# Assignment
Copy each entry as written.

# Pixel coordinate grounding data
● ● ●
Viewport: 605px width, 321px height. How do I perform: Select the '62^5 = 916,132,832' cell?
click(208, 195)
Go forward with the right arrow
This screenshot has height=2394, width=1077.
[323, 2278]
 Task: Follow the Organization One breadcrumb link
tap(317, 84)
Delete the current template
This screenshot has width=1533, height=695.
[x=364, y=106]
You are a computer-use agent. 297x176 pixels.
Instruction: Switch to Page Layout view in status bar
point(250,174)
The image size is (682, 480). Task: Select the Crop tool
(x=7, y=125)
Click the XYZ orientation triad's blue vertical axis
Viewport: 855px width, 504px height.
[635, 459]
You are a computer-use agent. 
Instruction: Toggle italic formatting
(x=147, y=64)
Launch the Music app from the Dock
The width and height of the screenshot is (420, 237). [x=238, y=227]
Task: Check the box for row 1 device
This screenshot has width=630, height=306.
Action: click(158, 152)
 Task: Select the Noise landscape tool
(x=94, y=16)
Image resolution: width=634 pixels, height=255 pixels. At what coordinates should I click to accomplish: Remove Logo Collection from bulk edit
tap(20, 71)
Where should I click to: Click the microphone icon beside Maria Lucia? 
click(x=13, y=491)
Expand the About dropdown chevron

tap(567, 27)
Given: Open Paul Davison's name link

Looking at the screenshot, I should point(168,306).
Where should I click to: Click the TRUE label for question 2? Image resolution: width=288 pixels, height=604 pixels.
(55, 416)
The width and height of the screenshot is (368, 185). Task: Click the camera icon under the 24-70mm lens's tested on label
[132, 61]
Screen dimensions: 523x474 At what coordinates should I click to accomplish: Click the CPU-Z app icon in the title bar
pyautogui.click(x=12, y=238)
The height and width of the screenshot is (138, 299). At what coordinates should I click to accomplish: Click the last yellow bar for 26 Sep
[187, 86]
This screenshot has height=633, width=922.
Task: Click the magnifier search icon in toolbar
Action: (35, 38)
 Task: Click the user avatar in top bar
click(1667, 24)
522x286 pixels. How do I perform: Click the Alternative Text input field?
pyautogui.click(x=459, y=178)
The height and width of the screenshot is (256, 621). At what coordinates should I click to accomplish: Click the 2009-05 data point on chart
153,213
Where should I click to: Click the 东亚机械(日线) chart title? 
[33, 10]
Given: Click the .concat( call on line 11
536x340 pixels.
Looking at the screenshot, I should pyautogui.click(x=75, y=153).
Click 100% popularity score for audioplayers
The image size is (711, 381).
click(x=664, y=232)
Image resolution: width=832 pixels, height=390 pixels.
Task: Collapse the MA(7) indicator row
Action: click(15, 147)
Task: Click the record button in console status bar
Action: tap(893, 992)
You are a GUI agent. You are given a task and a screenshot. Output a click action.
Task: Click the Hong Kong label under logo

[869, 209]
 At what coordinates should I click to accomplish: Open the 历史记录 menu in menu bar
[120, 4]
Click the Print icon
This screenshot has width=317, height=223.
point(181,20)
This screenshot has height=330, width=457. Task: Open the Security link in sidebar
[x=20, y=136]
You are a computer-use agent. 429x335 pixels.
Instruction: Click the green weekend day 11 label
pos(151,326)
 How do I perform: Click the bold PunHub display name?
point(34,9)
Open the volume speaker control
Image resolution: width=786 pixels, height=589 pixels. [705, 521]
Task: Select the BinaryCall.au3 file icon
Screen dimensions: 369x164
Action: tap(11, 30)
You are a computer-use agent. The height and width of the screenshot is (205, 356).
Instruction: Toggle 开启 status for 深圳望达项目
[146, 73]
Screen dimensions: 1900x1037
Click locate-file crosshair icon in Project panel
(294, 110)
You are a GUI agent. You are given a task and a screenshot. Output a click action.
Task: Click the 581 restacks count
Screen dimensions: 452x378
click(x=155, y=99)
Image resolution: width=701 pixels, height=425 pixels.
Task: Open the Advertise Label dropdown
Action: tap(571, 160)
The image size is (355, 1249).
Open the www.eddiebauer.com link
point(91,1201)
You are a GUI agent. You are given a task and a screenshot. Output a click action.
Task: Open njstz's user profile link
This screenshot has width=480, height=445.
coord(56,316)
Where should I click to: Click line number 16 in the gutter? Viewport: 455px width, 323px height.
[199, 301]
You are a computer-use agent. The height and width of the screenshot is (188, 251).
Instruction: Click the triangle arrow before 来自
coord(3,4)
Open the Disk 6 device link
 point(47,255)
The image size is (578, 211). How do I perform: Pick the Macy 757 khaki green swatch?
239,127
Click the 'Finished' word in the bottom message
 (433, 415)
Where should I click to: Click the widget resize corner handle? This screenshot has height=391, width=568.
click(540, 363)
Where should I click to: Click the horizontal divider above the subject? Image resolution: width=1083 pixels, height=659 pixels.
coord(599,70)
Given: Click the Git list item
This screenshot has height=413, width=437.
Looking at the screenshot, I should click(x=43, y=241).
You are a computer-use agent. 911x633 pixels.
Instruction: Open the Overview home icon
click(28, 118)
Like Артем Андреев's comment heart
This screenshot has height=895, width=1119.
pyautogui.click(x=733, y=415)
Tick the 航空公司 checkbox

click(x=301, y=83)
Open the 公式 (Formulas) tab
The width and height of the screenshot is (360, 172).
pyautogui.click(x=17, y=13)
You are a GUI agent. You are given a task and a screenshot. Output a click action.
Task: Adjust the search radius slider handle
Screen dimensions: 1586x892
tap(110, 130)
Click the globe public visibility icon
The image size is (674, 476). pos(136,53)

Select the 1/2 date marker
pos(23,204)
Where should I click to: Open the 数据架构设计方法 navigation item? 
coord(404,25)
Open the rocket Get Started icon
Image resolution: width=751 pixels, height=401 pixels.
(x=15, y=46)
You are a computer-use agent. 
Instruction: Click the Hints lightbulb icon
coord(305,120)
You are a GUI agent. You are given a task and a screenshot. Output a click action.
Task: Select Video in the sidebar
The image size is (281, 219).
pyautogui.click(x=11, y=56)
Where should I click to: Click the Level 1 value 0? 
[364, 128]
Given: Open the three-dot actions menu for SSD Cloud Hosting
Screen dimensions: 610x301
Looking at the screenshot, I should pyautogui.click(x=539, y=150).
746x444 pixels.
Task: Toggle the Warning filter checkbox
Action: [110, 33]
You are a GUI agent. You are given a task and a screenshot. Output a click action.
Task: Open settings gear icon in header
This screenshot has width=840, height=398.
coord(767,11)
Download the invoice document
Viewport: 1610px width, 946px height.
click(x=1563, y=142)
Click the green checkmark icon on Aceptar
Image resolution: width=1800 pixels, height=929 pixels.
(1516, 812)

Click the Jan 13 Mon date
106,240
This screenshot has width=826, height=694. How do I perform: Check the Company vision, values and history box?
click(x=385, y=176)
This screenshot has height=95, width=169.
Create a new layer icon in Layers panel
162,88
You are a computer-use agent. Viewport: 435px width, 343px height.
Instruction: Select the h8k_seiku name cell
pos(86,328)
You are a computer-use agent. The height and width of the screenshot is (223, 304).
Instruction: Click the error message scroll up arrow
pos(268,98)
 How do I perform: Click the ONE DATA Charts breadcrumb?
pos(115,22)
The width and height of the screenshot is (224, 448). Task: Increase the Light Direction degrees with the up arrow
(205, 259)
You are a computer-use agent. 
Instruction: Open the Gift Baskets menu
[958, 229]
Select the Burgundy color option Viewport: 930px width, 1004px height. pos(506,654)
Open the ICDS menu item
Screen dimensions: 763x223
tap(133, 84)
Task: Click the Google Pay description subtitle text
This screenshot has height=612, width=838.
● ● ●
# Answer
Viewport: 605px width, 321px height. How do I perform: Select the '62^5 = 916,132,832' cell?
click(208, 195)
Go forward with the right arrow
This screenshot has height=2394, width=1077.
[323, 2278]
 Task: Follow the Organization One breadcrumb link
tap(317, 84)
Delete the current template
This screenshot has width=1533, height=695.
[x=364, y=106]
You are a computer-use agent. 297x176 pixels.
Instruction: Switch to Page Layout view in status bar
point(250,174)
The image size is (682, 480). Task: Select the Crop tool
(x=7, y=125)
Click the XYZ orientation triad's blue vertical axis
Viewport: 855px width, 504px height.
[635, 459]
You are a computer-use agent. 
Instruction: Toggle italic formatting
(x=147, y=64)
Launch the Music app from the Dock
The width and height of the screenshot is (420, 237). [x=238, y=227]
Task: Check the box for row 1 device
This screenshot has width=630, height=306.
Action: click(158, 152)
 Task: Select the Noise landscape tool
(x=94, y=16)
Image resolution: width=634 pixels, height=255 pixels. At what coordinates should I click to accomplish: Remove Logo Collection from bulk edit
tap(20, 71)
Where should I click to: Click the microphone icon beside Maria Lucia? 
click(x=13, y=491)
Expand the About dropdown chevron

tap(567, 27)
Given: Open Paul Davison's name link

Looking at the screenshot, I should point(168,306).
Where should I click to: Click the TRUE label for question 2? Image resolution: width=288 pixels, height=604 pixels.
(55, 416)
The width and height of the screenshot is (368, 185). Task: Click the camera icon under the 24-70mm lens's tested on label
[132, 61]
Screen dimensions: 523x474 At what coordinates should I click to accomplish: Click the CPU-Z app icon in the title bar
pyautogui.click(x=12, y=238)
The height and width of the screenshot is (138, 299). At what coordinates should I click to accomplish: Click the last yellow bar for 26 Sep
[187, 86]
This screenshot has height=633, width=922.
Task: Click the magnifier search icon in toolbar
Action: (35, 38)
 Task: Click the user avatar in top bar
click(1667, 24)
522x286 pixels. How do I perform: Click the Alternative Text input field?
pyautogui.click(x=459, y=178)
The height and width of the screenshot is (256, 621). At what coordinates should I click to accomplish: Click the 2009-05 data point on chart
153,213
Where should I click to: Click the 东亚机械(日线) chart title? 
[33, 10]
Given: Click the .concat( call on line 11
536x340 pixels.
Looking at the screenshot, I should pyautogui.click(x=75, y=153).
Click 100% popularity score for audioplayers
The image size is (711, 381).
click(x=664, y=232)
Image resolution: width=832 pixels, height=390 pixels.
Task: Collapse the MA(7) indicator row
Action: click(15, 147)
Task: Click the record button in console status bar
Action: tap(893, 992)
You are a GUI agent. You are given a task and a screenshot. Output a click action.
Task: Click the Hong Kong label under logo

[869, 209]
 At what coordinates should I click to accomplish: Open the 历史记录 menu in menu bar
[120, 4]
Click the Print icon
This screenshot has width=317, height=223.
point(181,20)
This screenshot has height=330, width=457. Task: Open the Security link in sidebar
[x=20, y=136]
You are a computer-use agent. 429x335 pixels.
Instruction: Click the green weekend day 11 label
pos(151,326)
 How do I perform: Click the bold PunHub display name?
point(34,9)
Open the volume speaker control
Image resolution: width=786 pixels, height=589 pixels. [705, 521]
Task: Select the BinaryCall.au3 file icon
Screen dimensions: 369x164
Action: tap(11, 30)
You are a computer-use agent. The height and width of the screenshot is (205, 356).
Instruction: Toggle 开启 status for 深圳望达项目
[146, 73]
Screen dimensions: 1900x1037
Click locate-file crosshair icon in Project panel
(294, 110)
You are a GUI agent. You are given a task and a screenshot. Output a click action.
Task: Click the 581 restacks count
Screen dimensions: 452x378
click(x=155, y=99)
Image resolution: width=701 pixels, height=425 pixels.
Task: Open the Advertise Label dropdown
Action: tap(571, 160)
The image size is (355, 1249).
Open the www.eddiebauer.com link
point(91,1201)
You are a GUI agent. You are given a task and a screenshot. Output a click action.
Task: Open njstz's user profile link
This screenshot has width=480, height=445.
coord(56,316)
Where should I click to: Click line number 16 in the gutter? Viewport: 455px width, 323px height.
[199, 301]
You are a computer-use agent. The height and width of the screenshot is (188, 251).
Instruction: Click the triangle arrow before 来自
coord(3,4)
Open the Disk 6 device link
 point(47,255)
The image size is (578, 211). How do I perform: Pick the Macy 757 khaki green swatch?
239,127
Click the 'Finished' word in the bottom message
 (433, 415)
Where should I click to: Click the widget resize corner handle? This screenshot has height=391, width=568.
click(540, 363)
Where should I click to: Click the horizontal divider above the subject? Image resolution: width=1083 pixels, height=659 pixels.
coord(599,70)
Given: Click the Git list item
This screenshot has height=413, width=437.
Looking at the screenshot, I should click(x=43, y=241).
You are a computer-use agent. 911x633 pixels.
Instruction: Open the Overview home icon
click(28, 118)
Like Артем Андреев's comment heart
This screenshot has height=895, width=1119.
pyautogui.click(x=733, y=415)
Tick the 航空公司 checkbox

click(x=301, y=83)
Open the 公式 (Formulas) tab
The width and height of the screenshot is (360, 172).
pyautogui.click(x=17, y=13)
You are a GUI agent. You are given a task and a screenshot. Output a click action.
Task: Adjust the search radius slider handle
Screen dimensions: 1586x892
tap(110, 130)
Click the globe public visibility icon
The image size is (674, 476). pos(136,53)

Select the 1/2 date marker
pos(23,204)
Where should I click to: Open the 数据架构设计方法 navigation item? 
coord(404,25)
Open the rocket Get Started icon
Image resolution: width=751 pixels, height=401 pixels.
(x=15, y=46)
You are a computer-use agent. 
Instruction: Click the Hints lightbulb icon
coord(305,120)
You are a GUI agent. You are given a task and a screenshot. Output a click action.
Task: Select Video in the sidebar
The image size is (281, 219).
pyautogui.click(x=11, y=56)
Where should I click to: Click the Level 1 value 0? 
[364, 128]
Given: Open the three-dot actions menu for SSD Cloud Hosting
Screen dimensions: 610x301
Looking at the screenshot, I should pyautogui.click(x=539, y=150).
746x444 pixels.
Task: Toggle the Warning filter checkbox
Action: [110, 33]
You are a GUI agent. You are given a task and a screenshot. Output a click action.
Task: Open settings gear icon in header
This screenshot has width=840, height=398.
coord(767,11)
Download the invoice document
Viewport: 1610px width, 946px height.
click(x=1563, y=142)
Click the green checkmark icon on Aceptar
Image resolution: width=1800 pixels, height=929 pixels.
(1516, 812)

Click the Jan 13 Mon date
106,240
This screenshot has width=826, height=694. How do I perform: Check the Company vision, values and history box?
click(x=385, y=176)
This screenshot has height=95, width=169.
Create a new layer icon in Layers panel
162,88
You are a computer-use agent. Viewport: 435px width, 343px height.
Instruction: Select the h8k_seiku name cell
pos(86,328)
You are a computer-use agent. The height and width of the screenshot is (223, 304).
Instruction: Click the error message scroll up arrow
pos(268,98)
 How do I perform: Click the ONE DATA Charts breadcrumb?
pos(115,22)
The width and height of the screenshot is (224, 448). Task: Increase the Light Direction degrees with the up arrow
(205, 259)
You are a computer-use agent. 
Instruction: Open the Gift Baskets menu
[958, 229]
Select the Burgundy color option Viewport: 930px width, 1004px height. pos(506,654)
Open the ICDS menu item
Screen dimensions: 763x223
tap(133, 84)
Task: Click the Google Pay description subtitle text
This screenshot has height=612, width=838.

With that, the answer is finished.